The workday began at midday, the sun bearing down on us fiercely as we lowered the back of the trailer and began wheel our equipment inside. We found ourselves in a modern theatre, a tall room, dark and chilly, and a stage crowded with cases and equipment in various states of setting up.

There was a catering room where I helped myself to a breakfast of tacos, one with fish, one with roasted cumin squash, both topped with salsa, coriander, red onion, and guacamole. On the side I had corn chips and guacamole, and a Greek Salad, and then to drink a black coffee which was warm and weak, and served in a tall glass with a handle.

I love free time. We had free time yesterday afternoon while we waited for Alvvays to soundcheck, so Tristan and I went for a lovely run. The skies were crystal clear, and we sweated under the thirty-degree heat as we jogged along a riverside trail that murmured gently through an area of wetlands and then broadened and began towards the ocean. We arrived at Dog Beach and found a beautiful white sand shore with a lifeguard tower and a good population of handsome and stylish animals seeking relief from the heat. Overlooking the area was a scruffy bluff and we climbed the trail up to the top of this sheer cliff to get the lay of the land, looking out along the Del Mar shoreline and then back inland towards the horse racing track which lay behind our venue. We descended back down to the beach and hopped straight into the ocean, enjoying an incredibly refreshing swim that left us with wet running shorts and sandy feet for the return journey.

We passed a bridge on the way back, a wooden trestle bridge built in 1916 that carries rail traffic across the San Dieguito Lagoon. There was a gang of bmx-riding kids hanging out on the bridge’s maintenance platform, climbing around the safety barrier to get to the best fishing spot.

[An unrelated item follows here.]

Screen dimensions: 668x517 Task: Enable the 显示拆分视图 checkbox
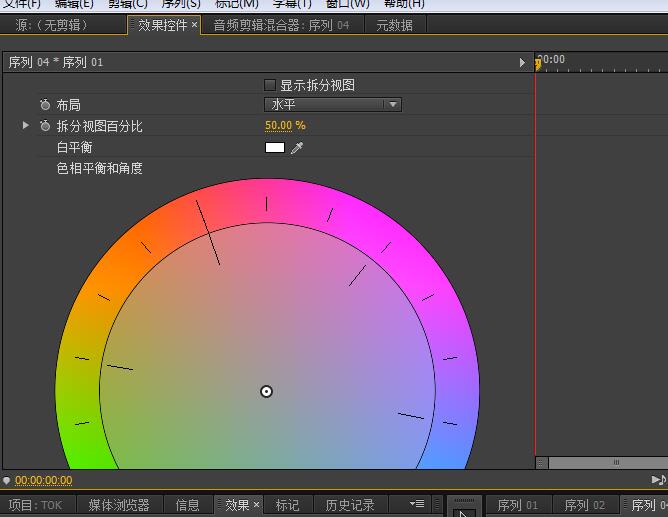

It was just like a 90s movie except that the kids had e-bikes.

It was 5:30pm when we began to set up on the stage, arranging ourselves and our instruments into a line-abreast formation, the superior sonic arrangement for playing support shows when you are limited by stage size, but an inferior arrangement for those audience members who wish to be close to both Jonathan Pearce and Tristan Deck at the same time.

Setting the stage.

We ate after soundcheck, a light dinner, soups and salads and the like, and then retired to the greenroom for our pre-show rituals. If you had entered the green room in that critical hour before showtime, S-1, you would have seen things like solemn vocal warm ups, solemn guitar warm ups, the solemn brewing of tea, the inhalation of steam from a kettle, and solemn high fives being exchanged to boost morale.

Morale was indeed high for the band members of The Beths and remained high for the duration of the show, for the theatre that calls itself The Sound was a fine music performance facility and was filled to the brim with a cheerful audience that responded to our songs with not a small amount of enthusiasm. There was a cardboard sign hoisted by one of the crowd members neatly painted with the names of several songs, requests that we observed and stubbornly ignored while we stuck to our perfectly planned and balanced setlist.

Our final task of the evening was to enjoy the music of one of our favourite bands, a five-piece indie pop group from Toronto that is called Alvvays but pronounced with a silent double v and invisible w, leaving it to closely resemble the word always when spoken aloud. They sounded even better than we remembered. We watched from the back of the room and from the side of the stage, filling ourselves with this wonderful music before fleeing the room and escaping to the safety of Blue Paradise, our sanctuary on the road.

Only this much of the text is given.